Remember: Patching SLA mnemonic: "2-7-30" — 2 days for critical, 7 days for high, 30 days for medium. These numbers align with common compliance frameworks (PCI DSS, SOC 2). If you cannot articulate your patching SLA in an audit, you fail the audit.

Shared Credentials

Anti-Pattern

# The "team password" spreadsheet
prod_db_password: Summer2024!
aws_root_account: shared@company.com / CompanyPassword1
jump_host: ssh admin@bastion (password: admin123)

Why It Fails

  • No individual accountability (who made that change?)
  • Cannot revoke access for one person without rotating for everyone
  • Passwords get weaker as they are shared more broadly
  • Compliance frameworks require individual identities

Correct Approach

  • Individual accounts with SSO/SAML for every system
  • Service accounts with scoped, rotated credentials
  • Secrets manager (Vault, AWS Secrets Manager) for machine credentials
  • Break-glass procedures for emergency access with full audit trail

Default Configurations

Common Defaults Left in Production

System Default Risk
Kubernetes Dashboard Exposed without auth
Redis No password, bound to 0.0.0.0
MongoDB No auth, port 27017 open
Elasticsearch No auth, port 9200 open
Docker daemon TCP socket without TLS
etcd No client auth
Grafana admin/admin

Hardening Checklist

  • Change all default passwords before deployment
  • Bind services to localhost or private networks, not 0.0.0.0
  • Enable authentication on every data store
  • Disable unnecessary ports and protocols
  • Remove default/sample configurations and users

Container Security Mistakes

# Running as root (default, dangerous)
FROM ubuntu:22.04
RUN apt-get update && apt-get install -y myapp
CMD ["myapp"]

# Correct: non-root user
FROM ubuntu:22.04
RUN apt-get update && apt-get install -y myapp && \
    useradd -r -s /usr/sbin/nologin appuser
USER appuser
CMD ["myapp"]

Other container anti-patterns: using latest tag, running privileged containers, not scanning images for CVEs, mounting the Docker socket into containers, and storing secrets in environment variables visible via docker inspect.

Default trap: The latest tag is not a version — it is whatever was pushed most recently. In production, latest means "I have no idea what version is running." Always pin to a specific digest or semantic version tag. Use image: nginx:1.25.3@sha256:abc123... for maximum reproducibility.

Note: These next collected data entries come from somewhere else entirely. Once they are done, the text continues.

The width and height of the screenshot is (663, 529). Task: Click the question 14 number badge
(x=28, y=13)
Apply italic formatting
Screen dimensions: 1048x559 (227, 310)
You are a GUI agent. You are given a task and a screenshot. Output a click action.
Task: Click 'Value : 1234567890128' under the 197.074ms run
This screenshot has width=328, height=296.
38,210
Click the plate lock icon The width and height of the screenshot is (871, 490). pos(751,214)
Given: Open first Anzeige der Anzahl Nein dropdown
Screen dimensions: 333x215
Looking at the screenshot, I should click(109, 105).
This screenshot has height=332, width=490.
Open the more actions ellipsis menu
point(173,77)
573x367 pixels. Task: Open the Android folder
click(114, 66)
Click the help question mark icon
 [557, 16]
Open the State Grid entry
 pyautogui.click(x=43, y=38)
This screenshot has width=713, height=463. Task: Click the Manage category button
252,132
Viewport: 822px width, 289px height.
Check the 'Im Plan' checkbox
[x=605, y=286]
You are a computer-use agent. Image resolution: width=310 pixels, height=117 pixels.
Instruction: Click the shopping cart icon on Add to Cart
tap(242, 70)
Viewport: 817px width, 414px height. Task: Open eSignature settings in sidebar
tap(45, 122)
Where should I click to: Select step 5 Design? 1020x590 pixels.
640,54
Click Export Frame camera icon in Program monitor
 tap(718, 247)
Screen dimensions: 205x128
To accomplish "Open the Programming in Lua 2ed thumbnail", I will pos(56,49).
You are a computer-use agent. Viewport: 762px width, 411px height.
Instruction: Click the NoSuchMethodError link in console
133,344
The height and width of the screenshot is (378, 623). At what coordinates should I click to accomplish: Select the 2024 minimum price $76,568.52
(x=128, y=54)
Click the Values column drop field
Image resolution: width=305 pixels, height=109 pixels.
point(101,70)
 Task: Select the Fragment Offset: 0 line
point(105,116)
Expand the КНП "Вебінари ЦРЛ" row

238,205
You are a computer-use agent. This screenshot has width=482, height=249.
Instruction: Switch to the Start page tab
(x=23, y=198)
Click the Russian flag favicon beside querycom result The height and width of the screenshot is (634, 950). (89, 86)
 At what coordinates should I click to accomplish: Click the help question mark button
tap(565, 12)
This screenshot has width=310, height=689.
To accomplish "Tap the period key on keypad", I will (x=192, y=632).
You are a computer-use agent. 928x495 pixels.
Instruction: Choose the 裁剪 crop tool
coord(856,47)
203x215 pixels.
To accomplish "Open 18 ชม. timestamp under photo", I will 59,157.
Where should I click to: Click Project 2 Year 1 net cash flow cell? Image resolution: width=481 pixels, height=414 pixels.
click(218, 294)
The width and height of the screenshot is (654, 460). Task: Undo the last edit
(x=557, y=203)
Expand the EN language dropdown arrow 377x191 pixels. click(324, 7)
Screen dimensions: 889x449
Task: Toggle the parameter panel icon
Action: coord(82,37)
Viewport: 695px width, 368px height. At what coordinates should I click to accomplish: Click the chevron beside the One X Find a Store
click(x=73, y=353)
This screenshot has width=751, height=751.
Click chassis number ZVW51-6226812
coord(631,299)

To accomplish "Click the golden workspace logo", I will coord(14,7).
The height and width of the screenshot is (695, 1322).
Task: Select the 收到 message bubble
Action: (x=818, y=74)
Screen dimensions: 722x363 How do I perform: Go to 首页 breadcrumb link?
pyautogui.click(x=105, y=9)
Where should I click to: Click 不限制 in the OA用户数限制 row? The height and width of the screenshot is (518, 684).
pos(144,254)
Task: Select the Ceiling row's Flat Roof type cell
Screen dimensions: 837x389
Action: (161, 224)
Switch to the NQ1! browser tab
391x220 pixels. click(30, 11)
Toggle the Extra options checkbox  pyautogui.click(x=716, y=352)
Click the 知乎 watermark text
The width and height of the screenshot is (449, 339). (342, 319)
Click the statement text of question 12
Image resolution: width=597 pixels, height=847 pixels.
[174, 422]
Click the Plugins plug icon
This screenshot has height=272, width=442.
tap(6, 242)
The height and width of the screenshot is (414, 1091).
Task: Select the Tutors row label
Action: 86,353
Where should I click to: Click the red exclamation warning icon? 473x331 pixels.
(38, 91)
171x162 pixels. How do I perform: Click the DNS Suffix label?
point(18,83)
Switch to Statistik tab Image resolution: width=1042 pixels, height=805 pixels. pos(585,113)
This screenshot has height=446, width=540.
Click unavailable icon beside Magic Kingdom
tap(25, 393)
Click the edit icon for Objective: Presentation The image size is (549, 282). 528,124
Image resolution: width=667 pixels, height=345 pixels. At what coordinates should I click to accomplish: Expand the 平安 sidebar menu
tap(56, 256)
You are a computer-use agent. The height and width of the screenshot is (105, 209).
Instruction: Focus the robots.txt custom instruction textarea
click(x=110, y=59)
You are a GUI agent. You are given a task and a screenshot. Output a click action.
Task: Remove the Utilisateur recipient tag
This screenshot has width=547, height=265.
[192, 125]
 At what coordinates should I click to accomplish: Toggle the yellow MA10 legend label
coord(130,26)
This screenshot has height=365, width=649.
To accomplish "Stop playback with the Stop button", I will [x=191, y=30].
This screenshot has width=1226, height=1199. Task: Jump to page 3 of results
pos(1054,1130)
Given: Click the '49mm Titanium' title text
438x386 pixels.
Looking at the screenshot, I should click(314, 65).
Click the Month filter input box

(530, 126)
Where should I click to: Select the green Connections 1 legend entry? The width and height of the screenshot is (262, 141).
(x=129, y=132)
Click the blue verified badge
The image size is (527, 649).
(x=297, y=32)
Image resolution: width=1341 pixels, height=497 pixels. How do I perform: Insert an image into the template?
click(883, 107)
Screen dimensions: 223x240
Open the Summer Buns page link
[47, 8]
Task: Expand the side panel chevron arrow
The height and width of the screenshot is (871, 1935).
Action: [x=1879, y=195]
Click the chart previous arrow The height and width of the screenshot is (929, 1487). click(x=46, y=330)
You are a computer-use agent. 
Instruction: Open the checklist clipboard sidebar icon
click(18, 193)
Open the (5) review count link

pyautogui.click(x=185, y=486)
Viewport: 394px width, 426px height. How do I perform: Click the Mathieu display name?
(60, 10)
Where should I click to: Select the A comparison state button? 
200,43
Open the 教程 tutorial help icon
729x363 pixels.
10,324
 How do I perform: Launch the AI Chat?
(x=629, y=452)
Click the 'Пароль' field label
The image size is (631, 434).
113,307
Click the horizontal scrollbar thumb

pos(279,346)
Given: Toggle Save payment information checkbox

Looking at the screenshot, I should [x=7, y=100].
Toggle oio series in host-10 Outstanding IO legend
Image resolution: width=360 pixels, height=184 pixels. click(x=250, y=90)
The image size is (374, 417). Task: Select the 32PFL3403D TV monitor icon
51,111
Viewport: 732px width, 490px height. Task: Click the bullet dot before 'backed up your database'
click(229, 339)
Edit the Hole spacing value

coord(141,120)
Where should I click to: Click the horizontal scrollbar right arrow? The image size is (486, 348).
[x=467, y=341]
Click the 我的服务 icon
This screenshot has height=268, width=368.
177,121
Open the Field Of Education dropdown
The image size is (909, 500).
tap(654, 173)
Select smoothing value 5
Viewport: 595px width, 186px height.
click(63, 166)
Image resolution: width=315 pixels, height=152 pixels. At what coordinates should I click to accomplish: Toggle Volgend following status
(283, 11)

Gotcha: Mounting the Docker socket (-v /var/run/docker.sock:/var/run/docker.sock) gives the container full root access to the host. Any container with the Docker socket can create new privileged containers, read any volume, and escape to the host trivially. This is the equivalent of giving root SSH access.

Quick Self-Audit

  1. Any secrets in git history? (gitleaks detect)
  2. Any IAM roles with wildcard permissions?
  3. When was the last patch cycle?
  4. Any credentials shared between humans?
  5. Default passwords changed on all services?
  6. All data stores authenticated and encrypted in transit?
  7. Containers running as non-root?